"You got your two great families of wine," Del was saying.
"Yeah, yeah, red and white, which lacks something in the way of new information," one of the deputies said.
"I was talking about screw-top and cork," Del said, "Considering pop-top and bottle-cap as variations of the screw-top."
"You're talking about wine again?" Lucas asked. "You're turning into a fuckin' Frenchman."
"Am not. I use deodorant," Del said.
"Like that's gonna last," Lucas said skeptically.
Del turned back to the deputy. "As I was saying before the rude interruption…"
"Screw-top and cork, pop-top and bottle-cap," the deputy prompted. Now he was interested.
"Right. So among your screw-tops, you got your three basic families: fruit taste, Kool-Aid taste, and other."
"I think I've had some other," the deputy said. "I was once going through Tifton, Georgia, in a hurry. I was driving this 'sixty-three rose-blush Cadillac-"
Del interrupted. "You wanna hear about wine, or you wanna bullshit?"
"All right, fuck you, I won't tell you what happened."
"Good. Anyway, there's-"
At that moment, an anguished croak slashed across the hillside, the sound of a man who was having his eyes plucked out. The talk stopped cold and they all stepped to the edge of the tent, and Lucas saw the large man and Marshall on their knees next to the third grave. The two cops in the hole were standing up, unmoving, looking at the two men on their knees.
"Jesus Christ," one of the deputies said. "What happened to them?"
Lucas had an idea. He was on his way across the hillside, with Del a step behind. As they stepped into the harsh glare of the light, Lucas looked into the hole and saw a piece of reddish cloth. Terry Marshall put one hand on the shoulder of the large man and pushed himself back onto his feet. "It's Laura's shirt. We think it's the shirt she was wearing."
"It is," the large man sobbed. He had both hands to the sides of his head, as if he were holding it in place. "We hoped, we hoped…"
"Jack Winton. Laura's dad," Marshall said unapologetically.
Lucas was struck with a surge of anger. "Why'n the hell did you…"
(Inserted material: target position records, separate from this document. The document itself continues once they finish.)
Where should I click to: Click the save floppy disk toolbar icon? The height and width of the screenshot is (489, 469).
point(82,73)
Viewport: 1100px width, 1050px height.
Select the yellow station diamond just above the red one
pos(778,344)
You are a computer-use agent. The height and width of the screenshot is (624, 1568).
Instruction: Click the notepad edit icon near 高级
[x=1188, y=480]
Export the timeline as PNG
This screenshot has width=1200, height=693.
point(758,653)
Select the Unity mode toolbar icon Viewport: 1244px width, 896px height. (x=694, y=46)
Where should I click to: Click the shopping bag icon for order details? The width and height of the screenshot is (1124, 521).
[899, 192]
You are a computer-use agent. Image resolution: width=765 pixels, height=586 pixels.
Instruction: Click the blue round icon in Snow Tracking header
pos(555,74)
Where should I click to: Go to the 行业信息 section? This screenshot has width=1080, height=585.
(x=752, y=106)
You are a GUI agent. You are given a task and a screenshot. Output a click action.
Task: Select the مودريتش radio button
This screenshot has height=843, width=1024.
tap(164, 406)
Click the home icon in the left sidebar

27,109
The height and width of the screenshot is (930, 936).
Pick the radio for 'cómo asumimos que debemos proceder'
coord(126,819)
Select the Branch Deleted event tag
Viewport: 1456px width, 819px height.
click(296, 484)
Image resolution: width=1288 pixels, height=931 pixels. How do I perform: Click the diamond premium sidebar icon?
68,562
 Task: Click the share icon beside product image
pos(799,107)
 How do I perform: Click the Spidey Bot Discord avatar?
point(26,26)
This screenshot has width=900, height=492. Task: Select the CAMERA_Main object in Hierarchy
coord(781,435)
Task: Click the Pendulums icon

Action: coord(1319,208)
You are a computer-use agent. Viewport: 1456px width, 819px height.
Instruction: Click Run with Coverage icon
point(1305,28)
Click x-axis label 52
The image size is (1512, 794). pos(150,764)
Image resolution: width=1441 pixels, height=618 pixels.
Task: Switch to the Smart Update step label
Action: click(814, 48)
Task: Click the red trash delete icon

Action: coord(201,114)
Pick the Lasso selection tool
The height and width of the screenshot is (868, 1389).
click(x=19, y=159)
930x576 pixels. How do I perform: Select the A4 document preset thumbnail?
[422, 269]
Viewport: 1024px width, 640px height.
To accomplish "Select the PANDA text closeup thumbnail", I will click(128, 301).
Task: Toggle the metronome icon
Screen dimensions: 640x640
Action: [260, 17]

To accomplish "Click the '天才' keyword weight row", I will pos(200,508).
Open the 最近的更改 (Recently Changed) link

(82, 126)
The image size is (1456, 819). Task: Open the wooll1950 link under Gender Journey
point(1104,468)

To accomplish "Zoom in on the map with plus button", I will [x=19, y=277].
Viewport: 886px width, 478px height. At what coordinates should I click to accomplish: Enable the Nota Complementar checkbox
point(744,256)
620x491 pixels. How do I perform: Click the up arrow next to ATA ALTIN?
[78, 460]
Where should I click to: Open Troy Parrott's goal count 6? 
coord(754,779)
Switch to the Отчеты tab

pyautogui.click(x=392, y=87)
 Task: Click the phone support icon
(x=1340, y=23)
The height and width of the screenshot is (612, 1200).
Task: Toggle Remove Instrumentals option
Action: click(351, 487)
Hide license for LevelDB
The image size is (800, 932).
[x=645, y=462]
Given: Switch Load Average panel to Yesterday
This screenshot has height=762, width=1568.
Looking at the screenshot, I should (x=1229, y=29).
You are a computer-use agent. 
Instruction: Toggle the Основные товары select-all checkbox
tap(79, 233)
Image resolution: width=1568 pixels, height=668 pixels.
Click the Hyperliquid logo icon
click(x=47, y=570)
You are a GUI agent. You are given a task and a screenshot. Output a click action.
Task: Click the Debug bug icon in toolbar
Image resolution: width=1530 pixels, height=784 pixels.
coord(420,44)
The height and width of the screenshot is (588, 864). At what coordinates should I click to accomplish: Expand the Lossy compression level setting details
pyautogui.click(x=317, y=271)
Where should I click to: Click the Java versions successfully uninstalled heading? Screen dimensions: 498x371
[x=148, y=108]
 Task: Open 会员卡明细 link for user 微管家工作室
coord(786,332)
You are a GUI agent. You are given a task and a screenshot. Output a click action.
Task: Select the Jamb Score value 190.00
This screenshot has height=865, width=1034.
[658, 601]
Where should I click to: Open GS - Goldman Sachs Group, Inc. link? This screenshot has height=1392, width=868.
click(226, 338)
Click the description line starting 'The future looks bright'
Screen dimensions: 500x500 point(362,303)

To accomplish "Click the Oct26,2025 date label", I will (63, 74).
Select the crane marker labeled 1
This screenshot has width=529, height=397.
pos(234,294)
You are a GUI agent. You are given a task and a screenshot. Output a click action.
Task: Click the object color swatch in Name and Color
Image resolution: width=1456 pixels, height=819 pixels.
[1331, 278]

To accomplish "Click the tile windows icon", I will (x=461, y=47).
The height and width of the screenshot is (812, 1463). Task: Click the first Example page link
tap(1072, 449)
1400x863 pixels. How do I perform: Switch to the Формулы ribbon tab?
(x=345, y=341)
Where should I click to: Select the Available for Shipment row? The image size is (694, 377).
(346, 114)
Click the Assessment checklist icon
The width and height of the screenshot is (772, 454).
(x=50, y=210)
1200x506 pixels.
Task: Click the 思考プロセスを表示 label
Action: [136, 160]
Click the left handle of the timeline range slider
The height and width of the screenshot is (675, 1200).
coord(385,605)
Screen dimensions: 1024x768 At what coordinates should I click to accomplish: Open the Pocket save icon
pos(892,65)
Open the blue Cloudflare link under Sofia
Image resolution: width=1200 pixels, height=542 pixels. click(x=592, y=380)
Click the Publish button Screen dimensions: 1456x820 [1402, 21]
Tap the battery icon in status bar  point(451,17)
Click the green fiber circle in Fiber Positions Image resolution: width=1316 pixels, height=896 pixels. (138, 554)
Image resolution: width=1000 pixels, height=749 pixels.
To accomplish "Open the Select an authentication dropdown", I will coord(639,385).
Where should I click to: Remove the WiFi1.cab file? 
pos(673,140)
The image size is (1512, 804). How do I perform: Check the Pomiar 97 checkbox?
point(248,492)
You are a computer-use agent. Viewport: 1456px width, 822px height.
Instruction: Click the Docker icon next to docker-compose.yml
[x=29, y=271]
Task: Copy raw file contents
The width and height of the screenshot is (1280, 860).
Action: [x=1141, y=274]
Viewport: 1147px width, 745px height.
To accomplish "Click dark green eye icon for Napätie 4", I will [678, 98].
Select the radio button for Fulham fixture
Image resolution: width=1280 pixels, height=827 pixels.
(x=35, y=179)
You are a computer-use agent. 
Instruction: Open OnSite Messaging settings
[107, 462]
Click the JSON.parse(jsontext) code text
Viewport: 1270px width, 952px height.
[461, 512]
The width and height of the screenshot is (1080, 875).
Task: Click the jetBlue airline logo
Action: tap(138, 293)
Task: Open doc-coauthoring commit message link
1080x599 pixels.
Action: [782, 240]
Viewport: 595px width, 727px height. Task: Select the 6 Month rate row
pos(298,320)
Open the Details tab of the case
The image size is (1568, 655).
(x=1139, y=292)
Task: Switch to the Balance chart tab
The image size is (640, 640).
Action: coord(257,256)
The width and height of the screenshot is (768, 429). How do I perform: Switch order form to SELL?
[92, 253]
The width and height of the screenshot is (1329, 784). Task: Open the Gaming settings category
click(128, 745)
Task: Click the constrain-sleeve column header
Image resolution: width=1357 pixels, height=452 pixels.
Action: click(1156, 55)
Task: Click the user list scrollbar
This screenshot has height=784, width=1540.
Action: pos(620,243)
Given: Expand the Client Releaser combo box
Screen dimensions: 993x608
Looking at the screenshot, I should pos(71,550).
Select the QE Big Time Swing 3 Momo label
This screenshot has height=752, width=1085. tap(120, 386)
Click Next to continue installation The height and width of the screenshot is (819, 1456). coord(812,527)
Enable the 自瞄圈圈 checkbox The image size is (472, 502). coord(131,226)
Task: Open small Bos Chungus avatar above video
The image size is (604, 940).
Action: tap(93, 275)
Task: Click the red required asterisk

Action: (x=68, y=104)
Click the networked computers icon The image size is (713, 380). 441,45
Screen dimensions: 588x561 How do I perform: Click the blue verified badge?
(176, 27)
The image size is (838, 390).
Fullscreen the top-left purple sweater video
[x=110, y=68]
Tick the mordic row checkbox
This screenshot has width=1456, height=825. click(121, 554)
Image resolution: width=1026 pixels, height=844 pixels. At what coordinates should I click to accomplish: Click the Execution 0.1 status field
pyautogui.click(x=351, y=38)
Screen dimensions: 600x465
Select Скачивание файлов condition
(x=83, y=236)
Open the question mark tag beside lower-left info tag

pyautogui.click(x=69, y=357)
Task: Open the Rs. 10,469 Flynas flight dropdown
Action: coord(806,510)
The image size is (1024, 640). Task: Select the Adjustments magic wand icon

"I couldn't keep him off; didn't even try," Marshall said. "He's family."
"Ah, jeez," Lucas said. "This…"
"This sucks," Marshall said. He patted the big man on the shoulder again. "Jack. Come on. Let 'em do their work. Come on."
LUCAS AND DEL left the site ten minutes later. With three graves producing bodies, there was little doubt that the others would, too. On the way back, Del said, "You getting pissed yet?"
"Getting closer to it," Lucas said. "Especially after that thing with Winton."
"Marshall should never have brought him."
"He's family. They're all family, and he couldn't say no," Lucas said.
"Yeah… It's a good sign that you're getting pissed. Focuses the mind."
"I guess." They drove on a little way, listening to the heater, and then Lucas said, "I just hope it doesn't spill over on Weather."
"She knows what you do for a living," Del said. "I think it was just that one thing that fucked her up, when she was right in the middle of it. She's a good guy. I'm happy you're back together."
WEATHER WAS STILL awake, reading a Barbara Kingsolver novel. Lucas had hung his rain suit from a nail in the garage, kissed her on the forehead, and said, "I'm gonna get some soup."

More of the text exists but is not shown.